Kraken coach Dave Hakstol has said he’ll be testing and challenging players in various roles to see how they respond. Hakstol added that some players limited in prior playing time will be given chances to show what they’ve got and need to take advantage.
Two immediate beneficiaries were defensemen Haydn Fleury and Will Borgen, who started on the night’s third blue line pairing after spending much of the season in the press box when Mark Giordano and Jeremy Lauzon were still around. Fleury took a cross-checking penalty in the second period that enabled Coyotes winger Nick Schmaltz to one-time a Clayton Keller pass from the high slot on the power play for the game’s opening goal.
But just 17 seconds later, it would be Soucy tying the score with a seeing-eye wrist shot that found its way past Coyotes goalie Karel Vejmelka top-shelf. The Kraken didn’t have much time to celebrate as just 44 seconds after that, Nick Ritchie got in alone behind Fleury and scored on Philipp Grubauer.

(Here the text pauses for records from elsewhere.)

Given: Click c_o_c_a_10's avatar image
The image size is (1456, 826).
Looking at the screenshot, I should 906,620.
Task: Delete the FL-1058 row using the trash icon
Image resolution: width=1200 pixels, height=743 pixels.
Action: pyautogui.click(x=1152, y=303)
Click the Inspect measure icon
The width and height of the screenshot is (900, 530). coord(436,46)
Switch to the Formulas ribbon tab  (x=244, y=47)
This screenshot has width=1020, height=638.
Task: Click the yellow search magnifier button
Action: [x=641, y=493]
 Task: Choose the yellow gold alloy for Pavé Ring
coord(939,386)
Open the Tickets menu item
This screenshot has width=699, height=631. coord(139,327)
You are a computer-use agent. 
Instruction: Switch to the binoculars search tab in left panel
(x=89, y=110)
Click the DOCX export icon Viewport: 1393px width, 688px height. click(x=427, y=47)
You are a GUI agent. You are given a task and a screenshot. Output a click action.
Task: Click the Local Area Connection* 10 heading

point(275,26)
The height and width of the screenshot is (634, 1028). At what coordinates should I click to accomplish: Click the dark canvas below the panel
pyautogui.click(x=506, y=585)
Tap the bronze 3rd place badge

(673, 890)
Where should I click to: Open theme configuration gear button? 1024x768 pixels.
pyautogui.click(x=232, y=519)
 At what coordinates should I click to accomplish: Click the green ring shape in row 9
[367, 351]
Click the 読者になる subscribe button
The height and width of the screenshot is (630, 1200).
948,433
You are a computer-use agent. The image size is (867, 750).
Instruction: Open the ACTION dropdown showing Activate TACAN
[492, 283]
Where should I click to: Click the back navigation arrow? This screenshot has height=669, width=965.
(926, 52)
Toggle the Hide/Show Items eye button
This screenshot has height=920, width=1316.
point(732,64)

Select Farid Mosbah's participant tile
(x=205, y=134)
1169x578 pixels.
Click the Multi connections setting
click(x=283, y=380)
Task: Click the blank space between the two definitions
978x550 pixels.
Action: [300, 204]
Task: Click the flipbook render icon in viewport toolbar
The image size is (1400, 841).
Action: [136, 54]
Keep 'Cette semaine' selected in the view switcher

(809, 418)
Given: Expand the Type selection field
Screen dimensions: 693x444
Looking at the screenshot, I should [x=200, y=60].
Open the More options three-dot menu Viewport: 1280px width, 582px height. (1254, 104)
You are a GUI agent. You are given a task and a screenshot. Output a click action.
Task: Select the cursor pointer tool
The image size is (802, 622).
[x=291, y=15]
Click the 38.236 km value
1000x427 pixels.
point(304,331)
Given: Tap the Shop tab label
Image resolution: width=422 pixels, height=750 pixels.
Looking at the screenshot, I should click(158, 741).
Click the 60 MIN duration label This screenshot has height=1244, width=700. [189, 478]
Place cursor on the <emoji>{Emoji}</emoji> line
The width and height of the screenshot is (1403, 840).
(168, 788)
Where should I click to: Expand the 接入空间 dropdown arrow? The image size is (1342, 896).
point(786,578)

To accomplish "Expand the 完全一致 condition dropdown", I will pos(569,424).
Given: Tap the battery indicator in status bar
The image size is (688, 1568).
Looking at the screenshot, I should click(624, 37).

The three goals in 1:02 had the Kraken trailing 2-1 in another game in which they’d dominated early — outshooting the Coyotes 15-8 in the opening period — while failing to fully capitalize. Arizona had twice beaten the Kraken in prior meetings and this game appeared headed in a similar direction until Sprong netted the equalizer at the 13:39 mark of the middle frame.
Sprong had talked about his powerful shot in a media conference call immediately after Monday’s trade that sent him from the Washington Capitals to the Kraken along with a fourth-round pick in 2022 and a sixth-rounder in 2023 in exchange for Marcus Johansson. The Kraken wasted no time in getting Sprong regular turns on the power play’s second unit, hoping to jumpstart a player who’d struggled to capitalize on scoring opportunities with the Capitals much of this season.
His opening period one-timer from the left point had forced Vejmelka into a last-second kick save. Then, Sprong didn’t miss in the second period when afforded a chance from the left circle, hoisting a wrist shot past Vejmelka to tie it 2-2.
Soucy is another player who had fallen victim earlier on this season to the numbers-game in a talented blue line corps. But his second multi-goal game this season now gives him a career-high nine in 47 games.
His eventual game winner came fewer than three minutes after Sprong’s equalizer, taking a pass in the left circle and wristing the puck home.